Third Census of Finnegans Wake, Adaline Glasheen. The exact opposite of Tindall’s book, this is nothing more and nothing less than a catalogue of all the proper names in the Wake that Glasheen could identify. (It also includes another summary with, as is to be expected, some contentious interpretations.) Glasheen’s list of references is exhausting, if not exhaustive, and while I wouldn’t recommend the book to neophytes (such as myself), I’m sure it’s incessantly useful in generating ideas when analyzing passages. It poses thousands of questions along the lines of, “Why did Joyce connect person X with person Y?”

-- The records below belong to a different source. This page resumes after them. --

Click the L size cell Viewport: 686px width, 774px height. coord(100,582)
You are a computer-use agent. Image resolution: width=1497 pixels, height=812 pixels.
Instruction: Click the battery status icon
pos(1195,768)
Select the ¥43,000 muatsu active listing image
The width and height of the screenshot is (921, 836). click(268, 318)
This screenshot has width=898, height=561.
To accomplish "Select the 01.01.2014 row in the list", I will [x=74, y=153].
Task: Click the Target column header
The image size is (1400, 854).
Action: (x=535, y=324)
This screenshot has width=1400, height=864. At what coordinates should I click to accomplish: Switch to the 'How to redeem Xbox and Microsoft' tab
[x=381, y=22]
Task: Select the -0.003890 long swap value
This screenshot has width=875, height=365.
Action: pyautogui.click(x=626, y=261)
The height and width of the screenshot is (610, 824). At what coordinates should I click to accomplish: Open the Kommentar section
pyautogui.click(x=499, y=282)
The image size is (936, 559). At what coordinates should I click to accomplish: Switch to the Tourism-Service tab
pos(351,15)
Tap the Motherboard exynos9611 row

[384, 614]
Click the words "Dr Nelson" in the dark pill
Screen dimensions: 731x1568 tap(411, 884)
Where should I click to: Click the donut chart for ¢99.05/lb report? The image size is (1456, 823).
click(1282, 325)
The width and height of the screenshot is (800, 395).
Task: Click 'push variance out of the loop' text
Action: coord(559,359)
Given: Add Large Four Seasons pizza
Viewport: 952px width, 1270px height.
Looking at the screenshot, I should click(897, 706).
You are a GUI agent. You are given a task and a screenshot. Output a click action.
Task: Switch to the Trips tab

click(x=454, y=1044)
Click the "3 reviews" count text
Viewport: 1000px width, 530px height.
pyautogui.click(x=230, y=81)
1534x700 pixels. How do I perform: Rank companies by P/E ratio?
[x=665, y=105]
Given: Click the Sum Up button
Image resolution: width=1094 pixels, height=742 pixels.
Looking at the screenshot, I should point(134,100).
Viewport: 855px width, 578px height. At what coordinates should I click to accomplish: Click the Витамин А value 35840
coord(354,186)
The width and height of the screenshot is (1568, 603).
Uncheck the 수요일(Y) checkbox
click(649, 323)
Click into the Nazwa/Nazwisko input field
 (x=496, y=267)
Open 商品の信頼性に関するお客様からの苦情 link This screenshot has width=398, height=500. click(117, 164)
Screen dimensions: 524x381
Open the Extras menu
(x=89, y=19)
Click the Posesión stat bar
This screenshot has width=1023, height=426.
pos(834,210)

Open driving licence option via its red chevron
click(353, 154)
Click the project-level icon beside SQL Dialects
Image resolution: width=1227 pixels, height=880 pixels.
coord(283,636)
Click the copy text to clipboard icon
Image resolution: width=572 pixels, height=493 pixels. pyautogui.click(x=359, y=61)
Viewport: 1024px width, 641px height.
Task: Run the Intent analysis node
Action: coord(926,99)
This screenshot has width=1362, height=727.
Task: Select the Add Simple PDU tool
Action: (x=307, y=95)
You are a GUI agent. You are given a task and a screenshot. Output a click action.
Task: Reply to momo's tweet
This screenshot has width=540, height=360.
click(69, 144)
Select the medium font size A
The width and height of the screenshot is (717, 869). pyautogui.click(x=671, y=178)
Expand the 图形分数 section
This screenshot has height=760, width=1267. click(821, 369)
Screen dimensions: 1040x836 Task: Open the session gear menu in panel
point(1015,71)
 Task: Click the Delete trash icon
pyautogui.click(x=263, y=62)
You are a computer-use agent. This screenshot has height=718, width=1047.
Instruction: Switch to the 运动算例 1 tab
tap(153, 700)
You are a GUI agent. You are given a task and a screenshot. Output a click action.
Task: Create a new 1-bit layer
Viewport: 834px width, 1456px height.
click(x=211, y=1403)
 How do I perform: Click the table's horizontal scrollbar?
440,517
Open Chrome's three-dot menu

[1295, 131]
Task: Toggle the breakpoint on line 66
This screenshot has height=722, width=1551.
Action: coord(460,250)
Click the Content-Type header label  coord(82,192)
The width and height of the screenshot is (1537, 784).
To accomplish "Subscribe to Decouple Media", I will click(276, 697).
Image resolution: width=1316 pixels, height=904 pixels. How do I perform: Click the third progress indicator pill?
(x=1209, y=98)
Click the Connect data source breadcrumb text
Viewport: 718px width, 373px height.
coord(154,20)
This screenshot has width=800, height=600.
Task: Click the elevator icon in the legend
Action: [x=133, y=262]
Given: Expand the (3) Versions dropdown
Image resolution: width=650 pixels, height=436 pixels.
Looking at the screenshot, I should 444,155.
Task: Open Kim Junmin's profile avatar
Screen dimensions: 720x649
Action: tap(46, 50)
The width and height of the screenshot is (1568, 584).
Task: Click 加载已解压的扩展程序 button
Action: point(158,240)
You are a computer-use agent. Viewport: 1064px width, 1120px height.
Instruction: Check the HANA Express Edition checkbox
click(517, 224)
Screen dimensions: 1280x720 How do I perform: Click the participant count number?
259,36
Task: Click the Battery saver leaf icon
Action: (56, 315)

Joyce’s Book of the Dark, John Bishop. This book probably deserves its own entry. While schooled in the above traditions of Wake scholarship, Bishop goes in another direction entirely, focusing on Joyce’s linguistic methods as theme, particularly as they relate to sleep, the body, and the five senses. Bishop is fond of making extremely short citations and combining them from all over the Wake in close succession, which emphasizes Joyce’s sea of language while downplaying any potential linear continuity. Bishop also analyzes two key mythologies that influenced the Wake, the Egyptian Book of the Dead and Vico’s New Science, but his interpretations are highly heterodox and not especially structural. Consequently, Bishop has the effect of making Finnegans Wake seem even weirder than the other books make it out to be. I recommend the book, with the proviso that it may leave you, as it implies, in the dark.

Finding a Replacement for the Soul, Brett Bourbon. I wrote on this book last year, and while it is not exclusively concerned with the Wake, it invokes Finnegans Wake as a central example for Bourbon’s non-propositional view of fiction. Bourbon, I believe, was a student of Bishop and locates Bishop’s nighttime uncertainty in the processes of language itself, taking Bishop’s argument even farther. Not an exegesis of Finnegans Wake, but a reflection on what the Wake says (or shows) about readers and reading.

Carl Schmitt

Long Sunday has been running a series of posts on Carl Schmitt. I am not at all a fan or a student of Schmitt, and I am not intimately familiar with his work. From what I have read of his work, however, I believe there is far more to learn about politics and political philosophy in the 20th century from, for example, Karl Polanyi, Richard J. Bernstein, Joseph Schumpeter, Fernand Braudel, Randolph Bourne, Benedict Anderson, Leszek Kolakowski, Barrington Moore, Alasdair MacIntyre, Michael Walzer, and Robert Musil. Conveniently for me, these thinkers are all free of the Nazi baggage with which Schmitt is saddled. While I don’t plan to participate in the discussion, I do want to examine some of the axiomatic statements that have been made, especially around Schmitt’s Nazi involvement.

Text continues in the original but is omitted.